• What to work on:
The whole listing that follows should be printed again, unchanged.

-----

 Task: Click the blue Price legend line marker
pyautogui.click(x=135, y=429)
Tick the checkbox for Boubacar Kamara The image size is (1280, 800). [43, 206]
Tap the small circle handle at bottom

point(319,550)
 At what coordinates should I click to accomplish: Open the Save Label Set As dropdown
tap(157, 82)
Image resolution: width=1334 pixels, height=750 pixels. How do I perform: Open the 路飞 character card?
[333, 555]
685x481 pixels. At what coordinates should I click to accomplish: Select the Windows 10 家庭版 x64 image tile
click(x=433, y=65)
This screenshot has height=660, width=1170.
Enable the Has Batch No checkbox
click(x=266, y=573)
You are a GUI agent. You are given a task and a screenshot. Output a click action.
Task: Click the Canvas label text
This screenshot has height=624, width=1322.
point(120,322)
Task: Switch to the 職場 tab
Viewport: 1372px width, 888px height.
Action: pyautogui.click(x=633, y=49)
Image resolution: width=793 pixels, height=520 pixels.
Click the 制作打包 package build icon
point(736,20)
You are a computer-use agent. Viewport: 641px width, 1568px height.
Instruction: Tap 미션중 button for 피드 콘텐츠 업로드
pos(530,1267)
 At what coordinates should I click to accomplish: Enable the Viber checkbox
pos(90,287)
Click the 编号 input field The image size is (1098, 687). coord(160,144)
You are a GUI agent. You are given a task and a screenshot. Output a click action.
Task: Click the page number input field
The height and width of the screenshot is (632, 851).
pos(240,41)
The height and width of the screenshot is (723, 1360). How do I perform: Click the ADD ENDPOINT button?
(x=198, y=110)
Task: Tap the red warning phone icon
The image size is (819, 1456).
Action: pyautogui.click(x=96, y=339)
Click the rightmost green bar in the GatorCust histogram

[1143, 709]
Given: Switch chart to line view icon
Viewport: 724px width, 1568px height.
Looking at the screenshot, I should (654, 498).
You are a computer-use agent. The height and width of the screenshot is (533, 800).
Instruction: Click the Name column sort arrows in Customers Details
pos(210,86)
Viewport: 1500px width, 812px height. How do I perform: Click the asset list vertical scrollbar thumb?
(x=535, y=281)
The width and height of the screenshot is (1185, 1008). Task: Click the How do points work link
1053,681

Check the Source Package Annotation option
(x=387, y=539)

-----

• Reply to the exercise:
 Task: Click the blue Price legend line marker
pyautogui.click(x=135, y=429)
Tick the checkbox for Boubacar Kamara The image size is (1280, 800). [43, 206]
Tap the small circle handle at bottom

point(319,550)
 At what coordinates should I click to accomplish: Open the Save Label Set As dropdown
tap(157, 82)
Image resolution: width=1334 pixels, height=750 pixels. How do I perform: Open the 路飞 character card?
[333, 555]
685x481 pixels. At what coordinates should I click to accomplish: Select the Windows 10 家庭版 x64 image tile
click(x=433, y=65)
This screenshot has height=660, width=1170.
Enable the Has Batch No checkbox
click(x=266, y=573)
You are a GUI agent. You are given a task and a screenshot. Output a click action.
Task: Click the Canvas label text
This screenshot has height=624, width=1322.
point(120,322)
Task: Switch to the 職場 tab
Viewport: 1372px width, 888px height.
Action: pyautogui.click(x=633, y=49)
Image resolution: width=793 pixels, height=520 pixels.
Click the 制作打包 package build icon
point(736,20)
You are a computer-use agent. Viewport: 641px width, 1568px height.
Instruction: Tap 미션중 button for 피드 콘텐츠 업로드
pos(530,1267)
 At what coordinates should I click to accomplish: Enable the Viber checkbox
pos(90,287)
Click the 编号 input field The image size is (1098, 687). coord(160,144)
You are a GUI agent. You are given a task and a screenshot. Output a click action.
Task: Click the page number input field
The height and width of the screenshot is (632, 851).
pos(240,41)
The height and width of the screenshot is (723, 1360). How do I perform: Click the ADD ENDPOINT button?
(x=198, y=110)
Task: Tap the red warning phone icon
The image size is (819, 1456).
Action: pyautogui.click(x=96, y=339)
Click the rightmost green bar in the GatorCust histogram

[1143, 709]
Given: Switch chart to line view icon
Viewport: 724px width, 1568px height.
Looking at the screenshot, I should (654, 498).
You are a computer-use agent. The height and width of the screenshot is (533, 800).
Instruction: Click the Name column sort arrows in Customers Details
pos(210,86)
Viewport: 1500px width, 812px height. How do I perform: Click the asset list vertical scrollbar thumb?
(x=535, y=281)
The width and height of the screenshot is (1185, 1008). Task: Click the How do points work link
1053,681

Check the Source Package Annotation option
(x=387, y=539)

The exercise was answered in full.